I’ve got news for you, folks. After last week’s election- trade just got sexier. Post-election headlines coalesced around trade policy, dubbing it one of the few areas—if not the single area— where we could see bipartisan engagement in the short term:
After this midterm election, a new Republican-led Congress can start to build trust with President Obama by striking a deal on proposed trade pacts with Asia and Europe. The US needs such bipartisanship to spur growth and shape global values. [Christian Science Monitor editorial 11/5/14]
With the biggest trade agreement in history on the horizon, the new Congress has an extremely rare opportunity for a political hat-trick with “wins” going to themselves, the administration, and the American economy.
Interestingly, intellectual property policy is one of the areas that could help sell the agreement here at home. IP has a strong base of support in Congress, with members on both sides of the aisle understanding that a strong intellectual property chapter bolsters U.S. competitive advantage in the global economy. If the American model—where 61% of exports are driven by IP-intensive industries—serves any indication of the power of patents, copyrights, trademarks, and trade secrets, all twelve current and future Trans-Pacific Partnership (TPP) partner nations also stand to gain from a high-standard chapter.

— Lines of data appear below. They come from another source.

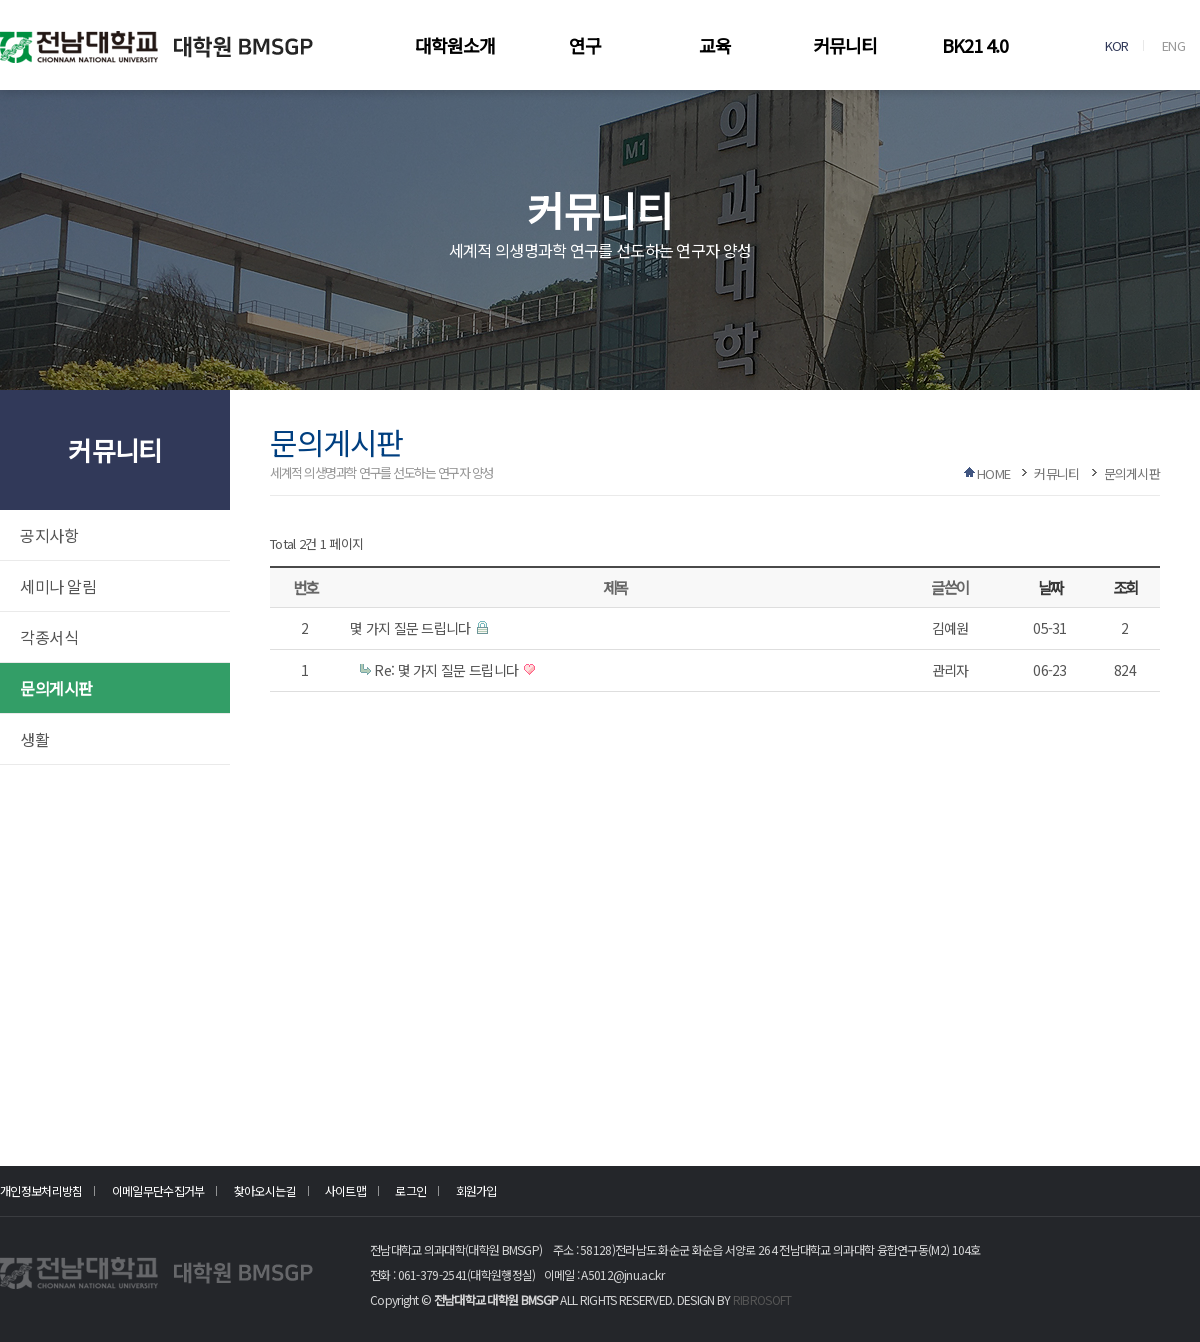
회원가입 (476, 1190)
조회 (1125, 587)
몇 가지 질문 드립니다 (412, 628)
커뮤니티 (845, 45)
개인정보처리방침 (41, 1190)
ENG (1173, 45)
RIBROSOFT (762, 1299)
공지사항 (49, 535)
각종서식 (49, 637)
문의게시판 (56, 688)
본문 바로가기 (0, 0)
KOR (1117, 45)
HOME (993, 473)
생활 (34, 739)
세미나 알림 (58, 586)
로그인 (410, 1190)
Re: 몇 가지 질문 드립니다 (447, 670)
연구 (585, 45)
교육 (715, 45)
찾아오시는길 (265, 1190)
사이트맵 (345, 1190)
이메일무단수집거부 (158, 1190)
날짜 (1050, 587)
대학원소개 (455, 45)
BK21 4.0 (975, 45)
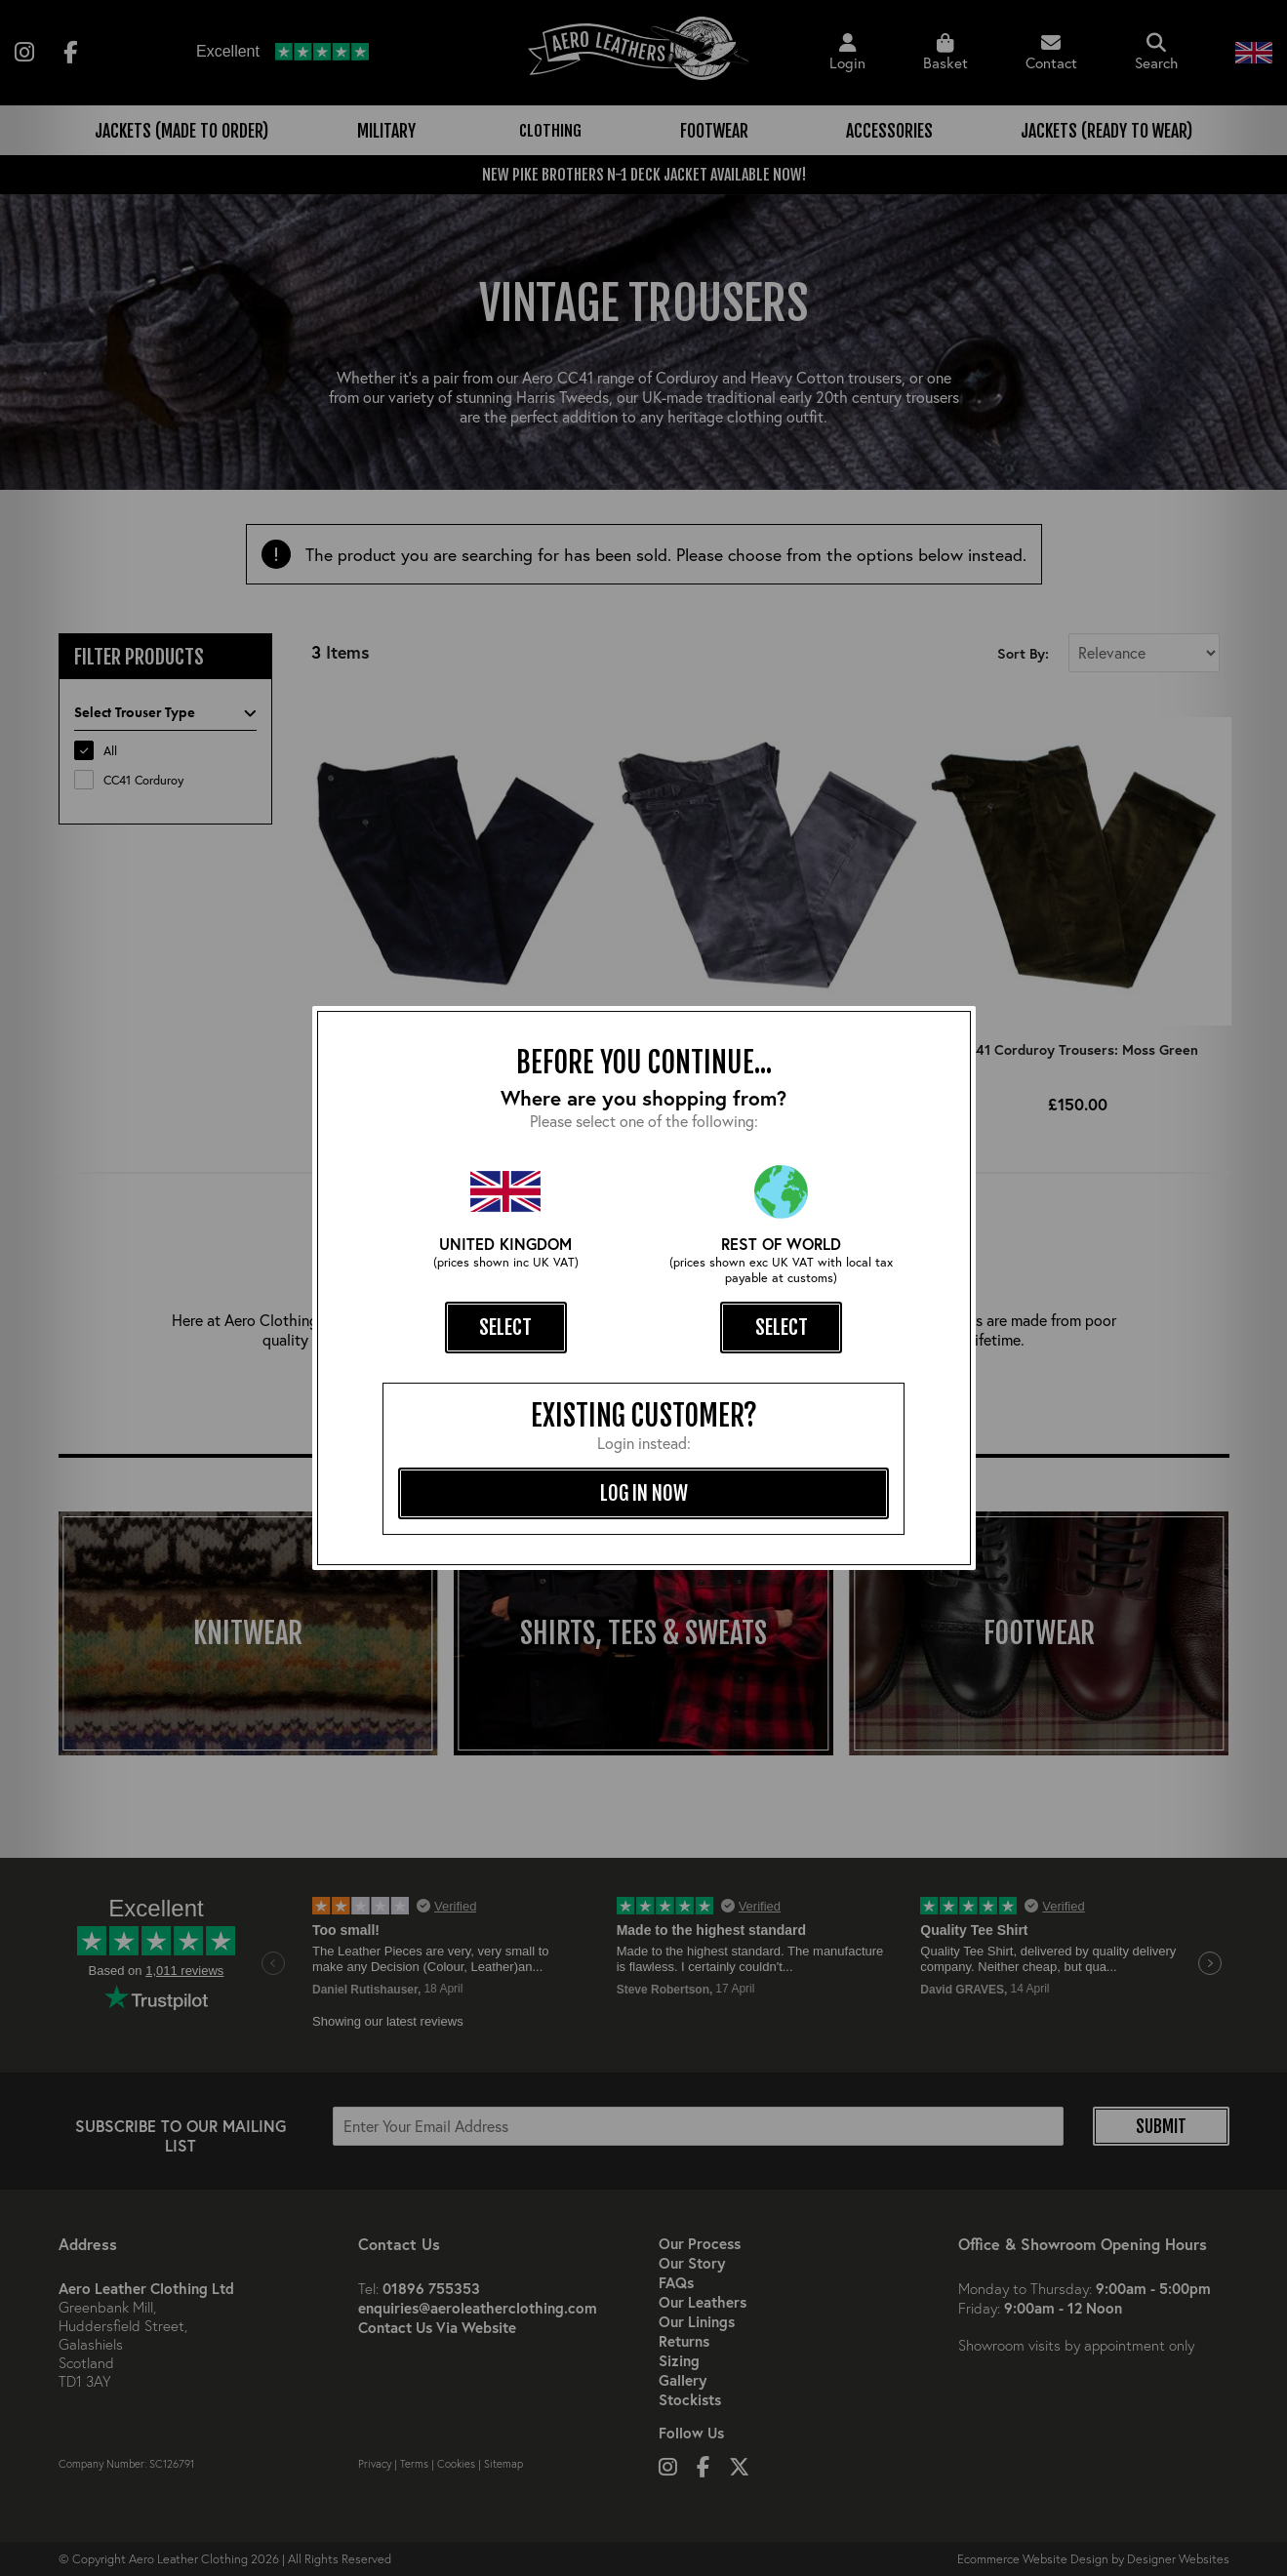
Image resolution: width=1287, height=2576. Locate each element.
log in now (644, 1493)
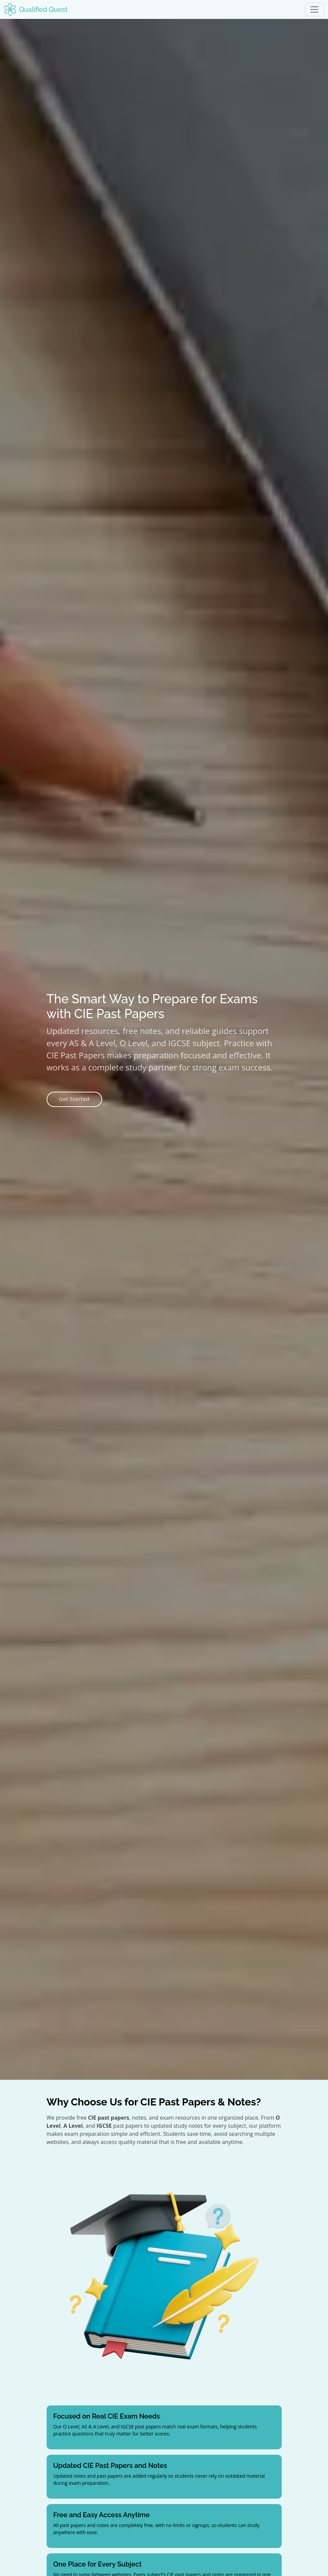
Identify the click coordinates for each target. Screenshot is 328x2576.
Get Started (74, 1098)
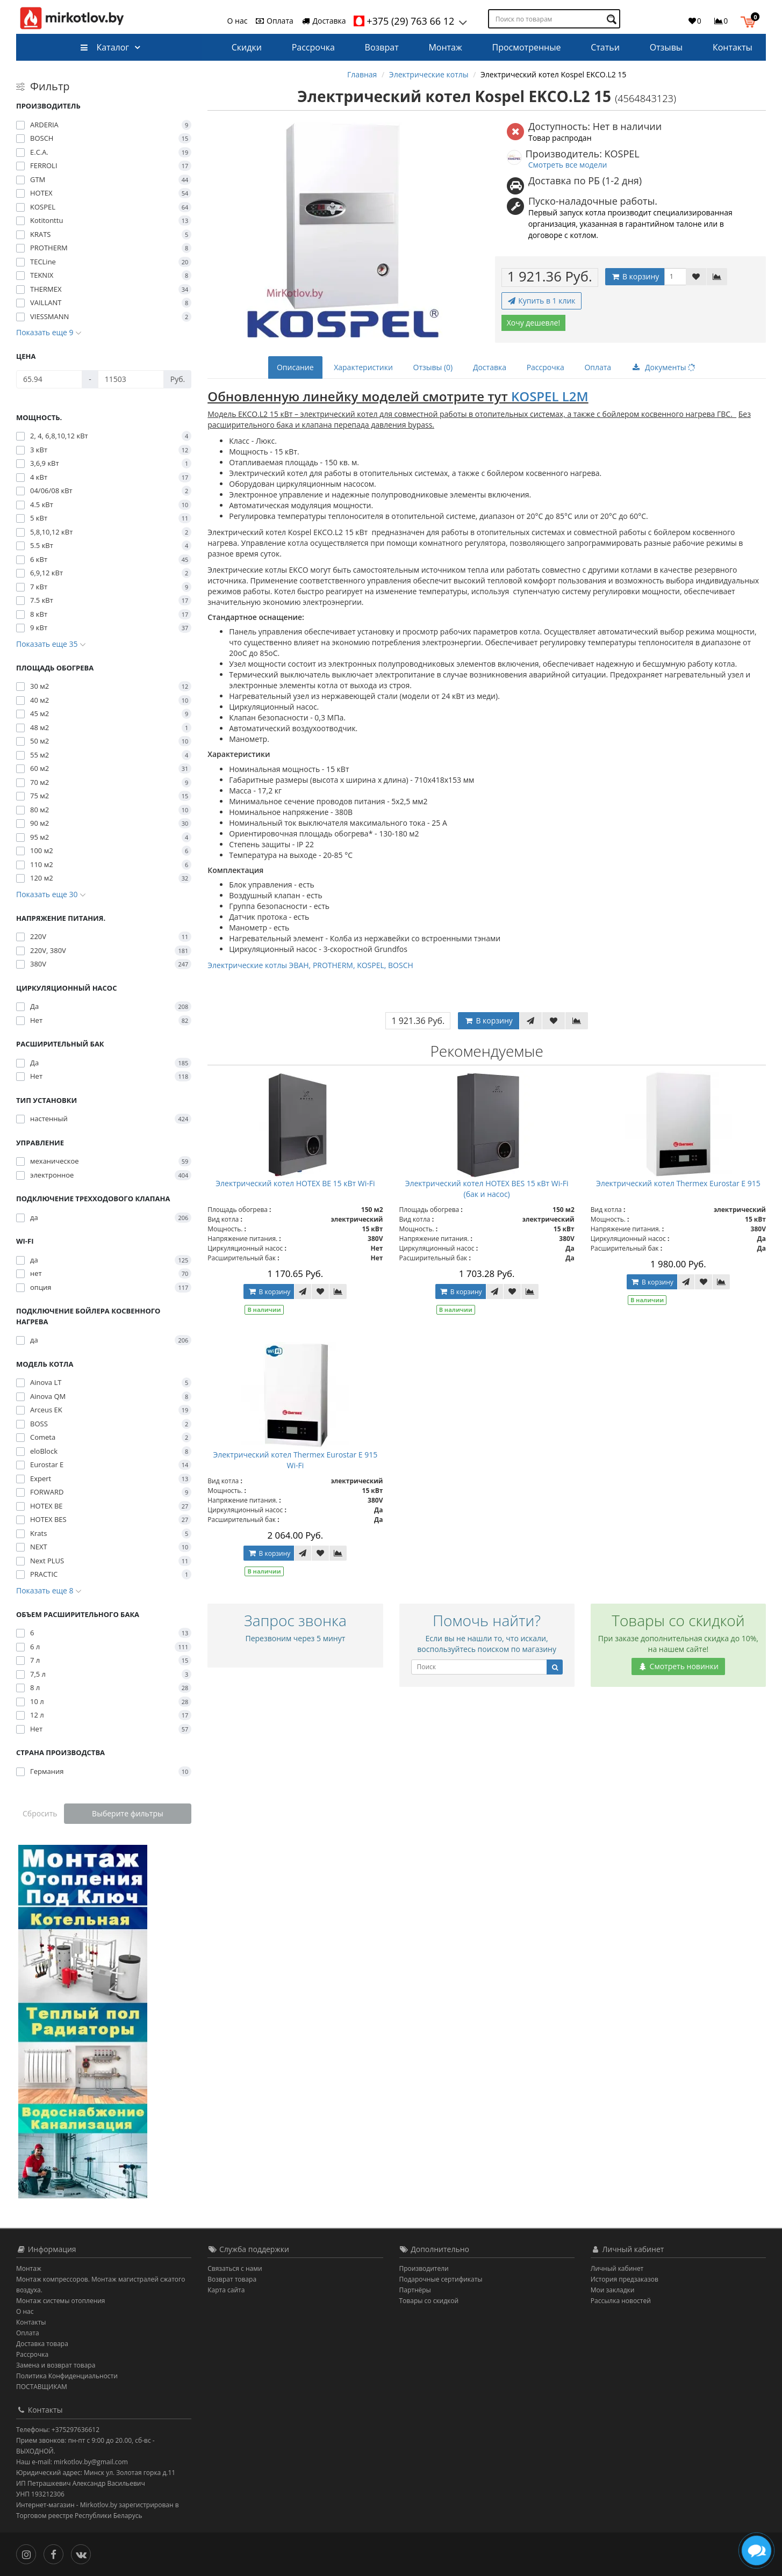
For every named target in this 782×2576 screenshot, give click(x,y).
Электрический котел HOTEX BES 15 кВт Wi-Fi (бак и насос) (487, 1188)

But the pact, is unlikely to come into force until enactment of a new Trade Promotion Authority (TPA, a.k.a. “fast-track”), which gives Congress the opportunity to set trade objectives and grants the Executive Branch the authority necessary to finalize trade agreements in good faith before they go up for a vote in Congress. Every president since Richard Nixon has been granted trade promotion authority (and subsequently completed a slew of trade agreements which have opened up markets to U.S. businesses and exports around the world) – until now.
Fortunately, the tea leaves seem to indicate that TPA is likely to gain support and could move forward in the 114th Congress, despite this year’s lack of action:
Mr. Obama hailed the bill in his State of the Union address, but Senate Majority Leader Harry Reid (Nev.), never a fan of fast-track and always wary of offending free-trade critics like organized labor in an election year, poured cold water on it. The administration sent Mr. Baucus to China as ambassador, and his replacement as Finance chairman, Ron Wyden (D-Ore.), attached little urgency to the bill. It fizzled amid the general legislative stagnation of a hyper-political season.
Of the bill’s three authors, only Mr. Hatch will remain in the new Congress. But the others’ absence should cause no delay; if the bipartisan bill that emerged in January was good enough for Republicans then, it should still be good enough now. This is a crucial measure that leaders of the new Congress can and should take off the shelf, pass and send to Mr. Obama for his signature. [Washington Post editorial, 11/6/14]
While there is (rightly) some pressure to pass TPA and quickly conclude TPP and – waiting in the wings – the U.S.-EU Transatlantic Trade and Investment Partnership (TTIP), the devil is indeed in the details. Getting any agreement isn’t the goal- it’s getting the right one. And setting ambitious, 21st-century standards for intellectual property protection is essential to getting TPP and TTIP right before they go to Congress for approval.
With TPP leaders declaring the “end coming into focus” on the margins of APEC meetings in Beijing, all eyes remain on the unveiling of a comprehensive, forward-leaning agreement that is so hot Congress will buckle at the knees and the hearts of American business will pitter patter all the way across the Pacific.